Which one of these people are you? Save the answer for private confession, but know this: that while we are all fools to one degree or another (depending on the day), there is only One who is wise, One who is merciful and faithful, the One who is greater than Solomon; Jesus Christ our dear Lord and God who gave His life to atone for the sins of the world.

What sins you may ask? Today’s epistle lesson gives us an example. In it St. Paul makes reference to an episode from Numbers chapter twenty-five in which God’s people were lured into worshipping the fertility gods of the surrounding nations. Their religious rituals consisted of gluttonous, drunken banquets, followed by unbridled orgies in which they gratified every desire of the flesh. For pagans to do such things is one thing, but it was altogether improper for the people of God to do the same: to eat the food that God gives without recognizing its source, giving of thanks, using its blessings to serve Him, and without perceiving the larger sacramental lesson: that every meal is a gift from God that should remind us of the holy communion we have with Christ in the sacrament, and of the everlasting banquet to which we were invited the hour we first believed, that is, the day we were baptized.

But the Old Adam asks: How can faith and baptism do such great things? Is not baptism simply ritualistic water? Is not faith merely a state of mind designed to help us get through the tough times? Not at all! Faith is the means by which we apprehend Christ and make all the benefits of His atonement our own, and faith is given to us as a gift in baptism. Without our Lord and His sacrifice these would be empty things, but they are not with Christ; quite the opposite indeed. The Father, whose love for His fallen creation is steadfast and immovable and whose faithfulness is bigger than our sin and whose “foolishness is wiser than the wisdom of men,” gave His Son to be the propitiation of our sins; to do what no man could do, and to go where no other could go. He took onto Himself our sinful pride, our foolishness, laziness, lust and rebellion, and made Himself responsible for all of our debts; a responsibility which led Him to indescribable suffering, shame, humility and death by crucifixion. The price our Lord paid for our sins was so terrifying that in the Garden of Gethsemane, as He prayed, and as He asked His closest friends to stay close by and not to leave Him, Scripture records that He sweat great drops of blood at the thought of the cup He was about to drink. We know that “man’s cruelty to man” produces undreamed of suffering in the world. Maybe you have seen it, experienced it, or been privy to it as part of your vocation, but no man ever suffered more than this Man. Why should the holy and innocent Son of God suffer so intensely, so intolerably? Because He was paying the price of the world’s iniquity, averting our doom, quelling the wrath of the Law and insuring our redemption and our glory.

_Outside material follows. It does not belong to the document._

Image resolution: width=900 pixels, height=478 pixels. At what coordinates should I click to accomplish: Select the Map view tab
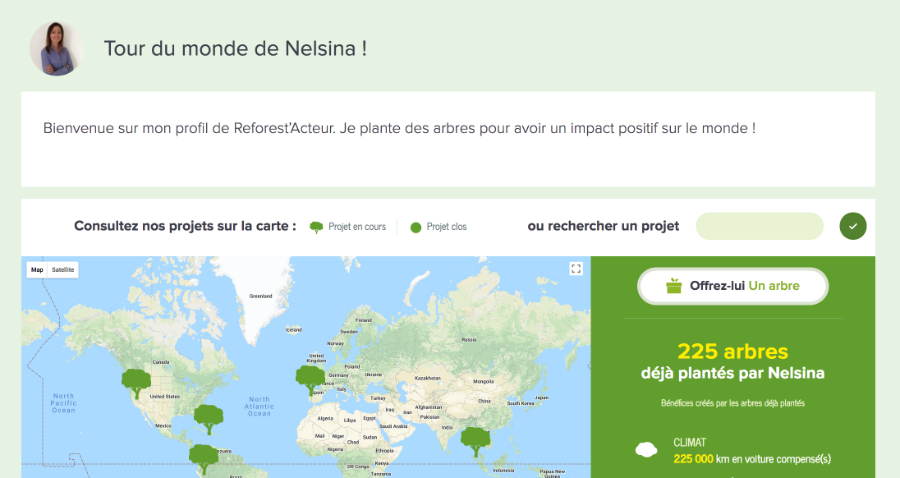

As we learned about the folly of men in today’s epistle lesson, today’s “Parable of the Unjust Steward” presents with a wise man. Many people are uncomfortable with this parable because it appears as though the Lord is commending his dishonesty, but He is not. What He is praising by this story is a man who thinks ahead and makes intelligent plans to insure his future well-being. He uses an earthly example to teach the heavenly lesson: that we should apply our hearts to the wisdom of holy Scripture which makes us wise unto salvation by faith in Christ Jesus our Lord.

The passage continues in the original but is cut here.